Bradley Manning: Former Army Intelligence Analyst Will Serve 35 Years in Prison For Leaks & Breach of Classified Data (Video)

By Jared Feldschreiber | Aug 21, 2013 11:33 AM EDT

On July 30, Bradley Manning was convicted of stealing and disseminating 750,000 pages of classified documents and videos to WikiLeaks, and the counts against him included violations of the Espionage Act. He had been found guilty of 20 of the 22 charges leveled against him. On Wednesday, Manning was sentenced to serve 35 years in prison for leaking the material and breaching classified data. The 1,294 days -nearly three and a half years- he already served in a Maryland military jail will be included as part of the sentence, CNN reported.

Manning's rank will also be reduced from private first class to private, and he will be dishonorably discharged, news reports said.

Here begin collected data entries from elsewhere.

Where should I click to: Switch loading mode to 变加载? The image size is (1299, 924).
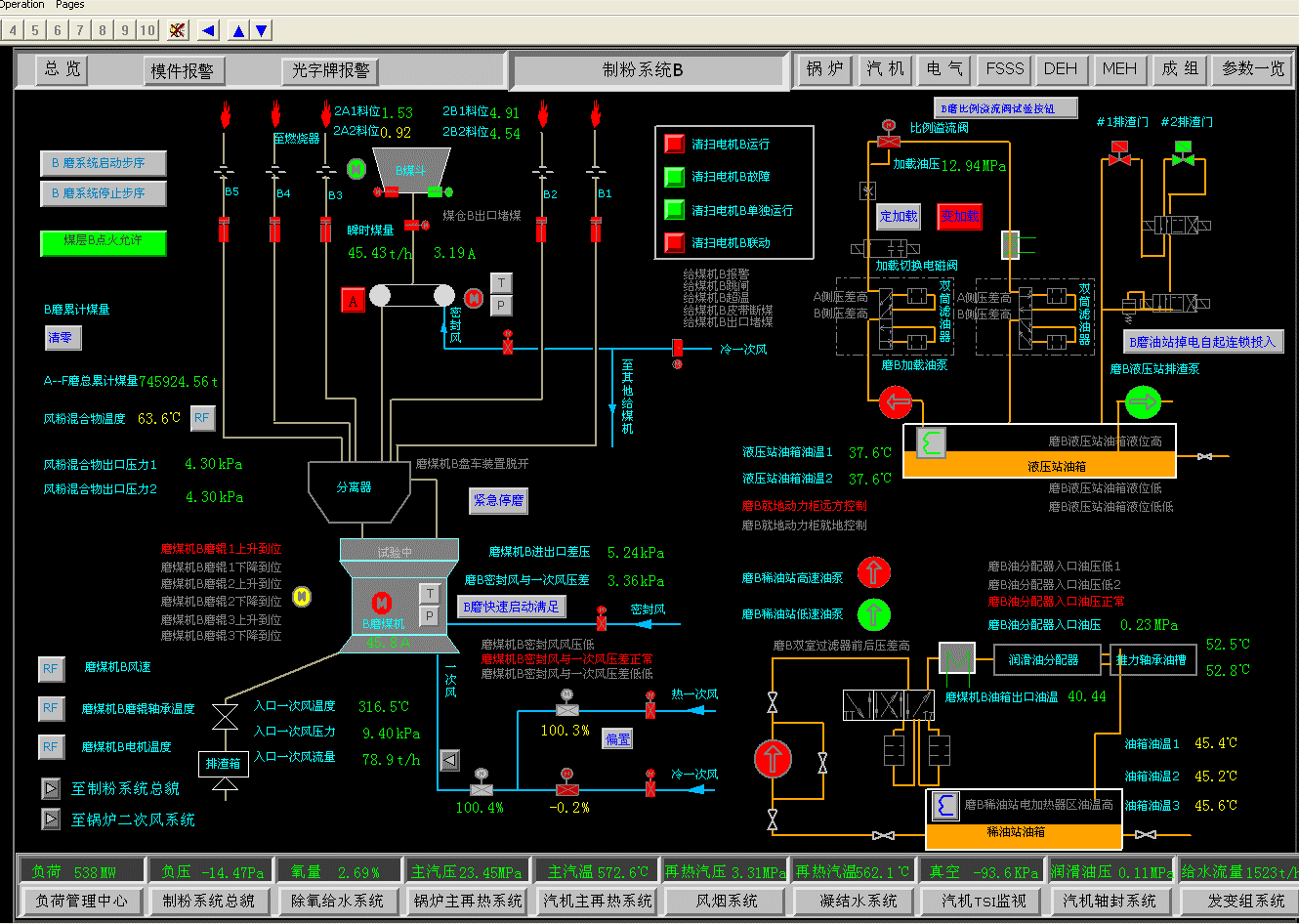pos(959,217)
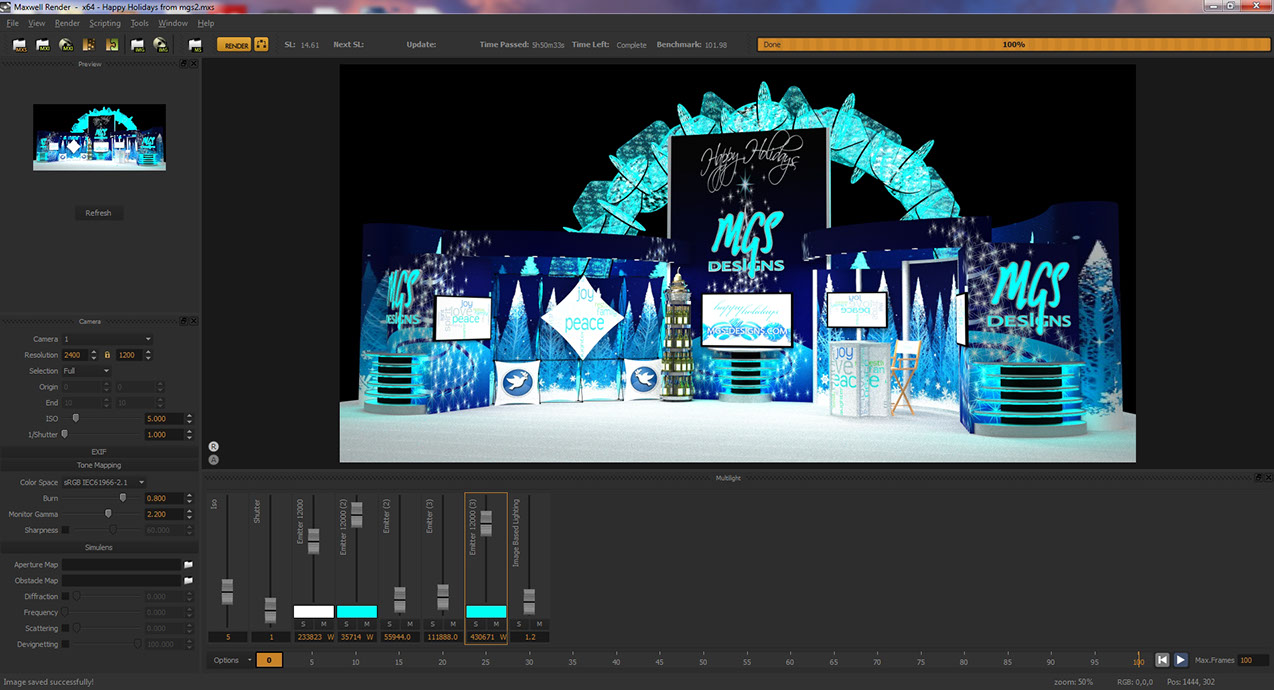This screenshot has height=690, width=1274.
Task: Open the Camera selection dropdown
Action: click(x=105, y=339)
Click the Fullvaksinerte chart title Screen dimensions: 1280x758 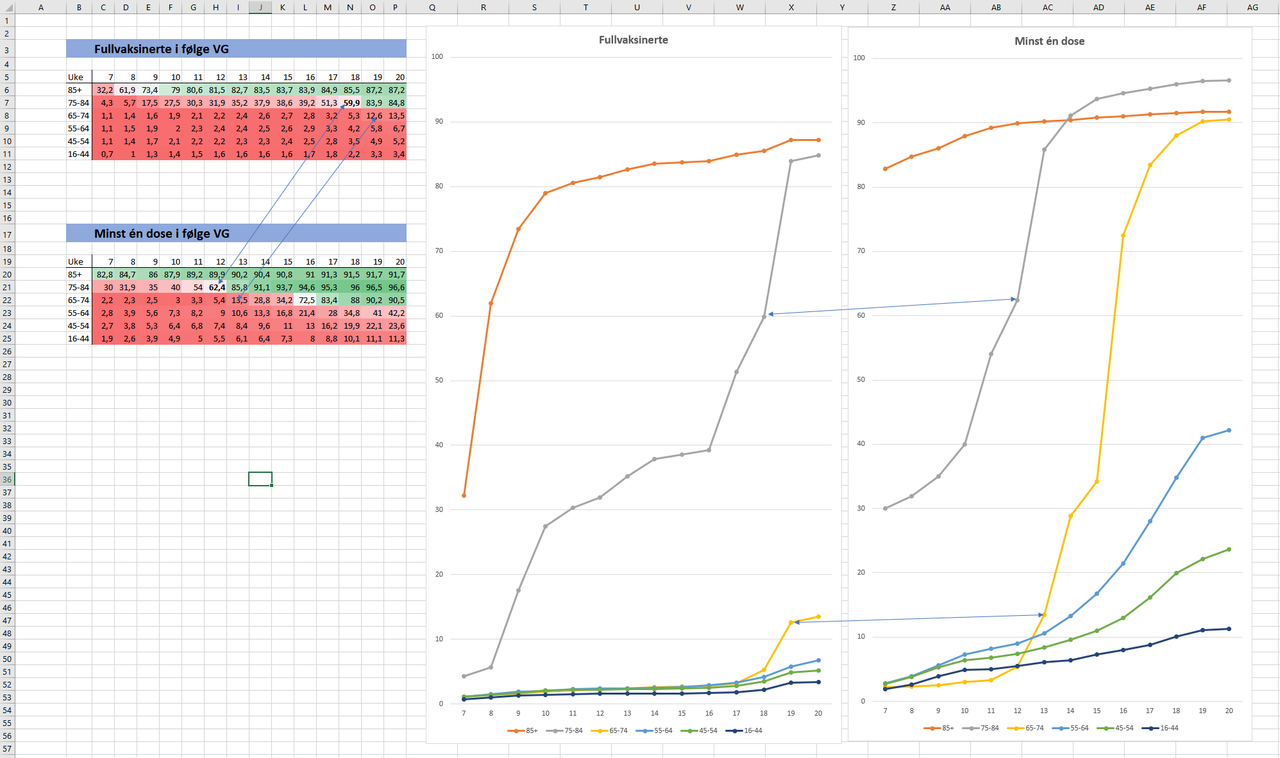coord(633,41)
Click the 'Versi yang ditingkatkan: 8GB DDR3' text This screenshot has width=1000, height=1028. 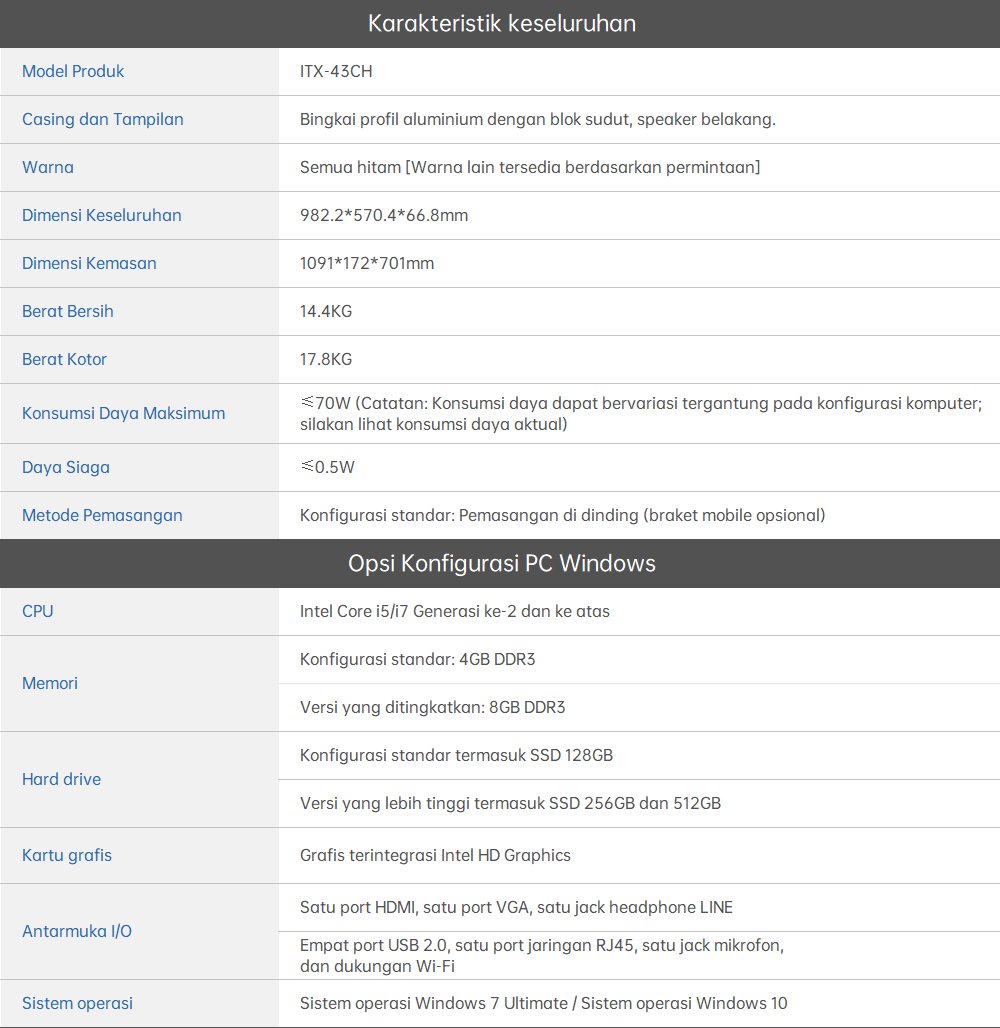[x=432, y=707]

In a statement during the sentencing hearing, Manning told the court martial that he was sorry for the harm he committed, and that "the last three years have been a learning experience..."

The verdict and sentence will still be reviewed, and possibly reduced by a military district commander, CNN reported. It will be automatically reviewed by the Army Court of Criminal Appeals. Amnesty International and the Bradley Manning Support Network, for their part, have announced an online petition asking President Barack Obama to pardon him.

Manning's lawyers had long contended he was not fit for duty while serving overseas, feeling increasingly isolated. The military brass ignored his condition, even as a military psychiatrist had told the court that he struggled with being a man at the time of leaking the classified information.

Manning told the court he remembered thinking, "I'm going to die, I'm stuck inside the cage." Manning eventually enabled WikiLeaks to publish sensitive messages between U.S. diplomats and military incidents in Iraq and Afghanistan, leading to the biggest breach of classified data in U.S. history.

Army personnel has said that the leaks caused considerable harm to national security.

The Manning case has been compared to that of Edward Snowden, the private contractor who leaked sensitive data about the National Security Agency. Snowden has since recevied political asylum in Russia.